Surviving members of the Grateful Dead began the first of five Fare Thee Well shows at Levi's Stadium in Santa Clara, California this weekend. Original members Mickey Hart, Phil Lesh, Bill Kreutzmann, and Bob Weir will take their final bow at Soldier Field in Chicago July 5 after a three-night run with Bruce Hornsby, Trey Anastasio and Jeff Chimenti joining them for two sets each night.
If you can't make it to one of those five shows, it is available on pay-per-view, in some movie theaters, and via YouTube through Apple TV, Android, Chromecast, IOS, Samsung and Panasonic smart TVs, XBox 360, XBox One, PS3, PS4, and WiiU as well as being broadcast on Sirius/XM's Grateful Dead channel. The cost for the YouTube broadcast for the Chicago dates is $29.95 a night.
Locally fans can warm up for those final nights at Smokey Joe's on Monday where Grateful Dead Tribute band Other People will be joined by members of Charlotte's Moonshine Racers and former Grateful Dead keyboardist Tom Constanten who'll play an opening set at 9:30 p.m. Admission is free.

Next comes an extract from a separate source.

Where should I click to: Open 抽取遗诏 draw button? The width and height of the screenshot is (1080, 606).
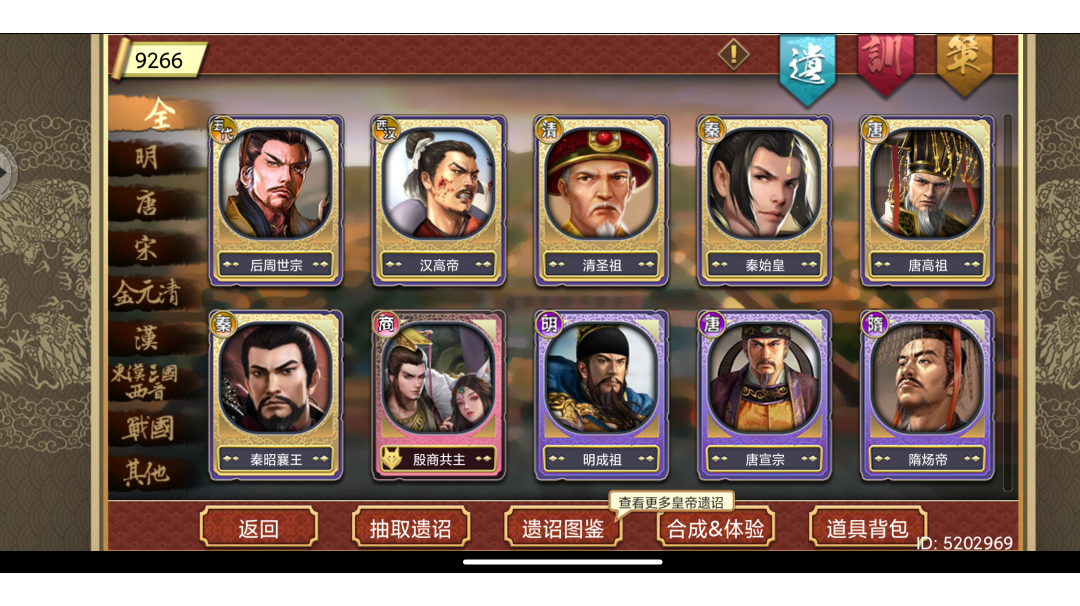[411, 528]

For me, the Grateful Dead's legend both died and exploded with the death of Jerry Garcia. I was never really a fan - although I lived with a guy with a Steal Your Face skull tattoo on his upper arm for a year and a half. Yet I find many memories are tied to the band. As a child I was put-off by the cover of 1971's "Skull and Roses" which scared me as I thumbed through my dad's record collection. The Grateful Dead were also huge at my high school, embraced by the kids from wealthy families who I suppose wanted to shake their preppy upbringing and clean-cut image. High school social structure determines so much of our young opinions. I secretly had a crush on one such deadhead and I never uttered a word of it to anyone.

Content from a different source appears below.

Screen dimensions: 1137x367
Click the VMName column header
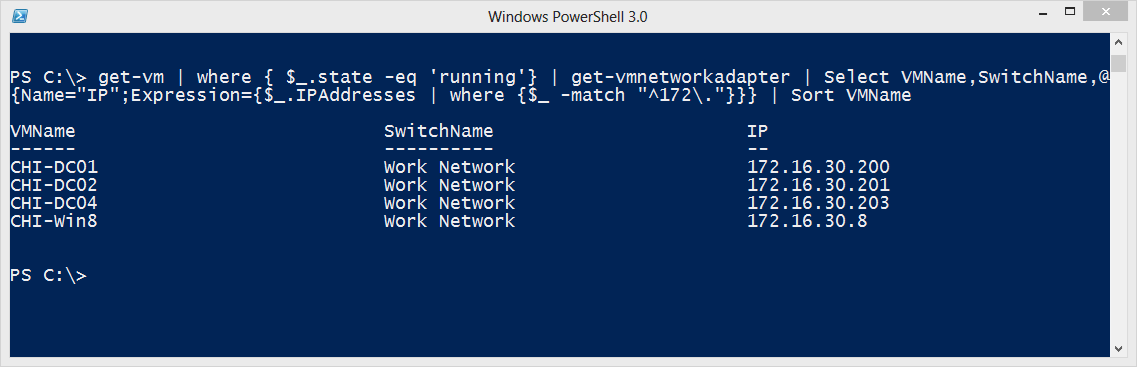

The Grateful Dead became more of a presence in my world in March of 1995 when they played three shows at Charlotte Coliseum. One of my boyfriend's friends stayed with us that week. I'm not sure if he bought a ferret in the parking lot, but he came home with one shuffling around in his backpack.

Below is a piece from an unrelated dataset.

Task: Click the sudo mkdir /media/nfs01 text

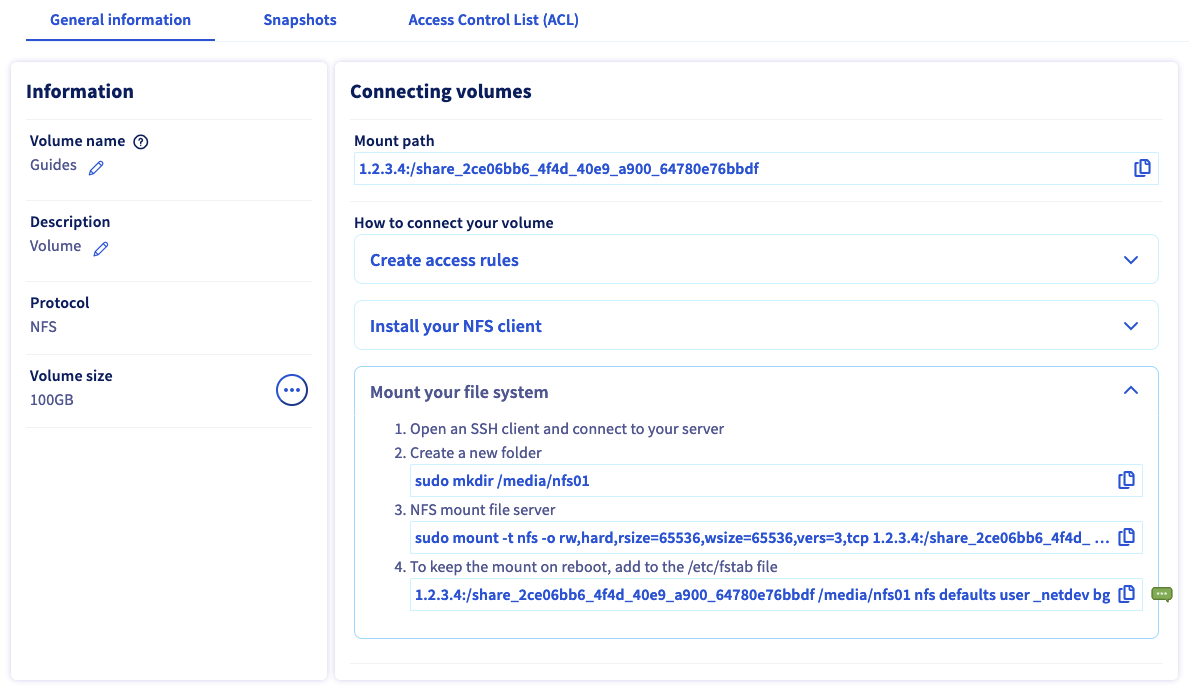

Later that year my father had his first heart attack - possibly the same day as Jerry Garcia. It seems like it was the day before or after. My memory's a little fuzzy I've told the story so many times. Two overweight, bearded, long haired hippies loved by many despite their flaws with music running in their blood (my father's ties to the bluegrass community made his funeral a standing-room-only service). The list of ailments that contributed to both my father and Jerry Garcia's decline were similar - drug addiction, weight problems, sleep apnea, diabetes.
Jerry died that day. My father lived another eight years. I remember being relieved that if it had to be one old hippie, that it wasn't my old hippie.
I never quite embraced the Dead's music, but I've embraced the people. I've had close friends that followed them in those last years. I've interviewed several musicians with ties to the band starting with Dead historian David Gans back when I first started covering music as Bob Weir on his birthday (Me: You're doing an interview on your birthday?).
When I volunteered during Arc Overnight at WNCW in Spindale, I often hit the air right after Uncle Dave's Dead Air show. He left the station in May, but one Christmas night 13 years ago he came to my rescue. After I was nearly carjacked at the Morehead Street exit on my way home from WV to pull an all-nighter at the station, he stepped up and covered my shift even though he'd already been there for hours on a holiday. I was too shaken up to drive. I don't think I drove alone at night until a month and a half later when I resumed my shift.
I didn't even have to ask him to stay. Again and again I'm reminded that Dead people are often good people, so I'm glad they can enjoy this final bow. They're lucky that 20 years later they can still have that. I know my own favorite bands would never require the same big, grand international farewell. Siouxsie who?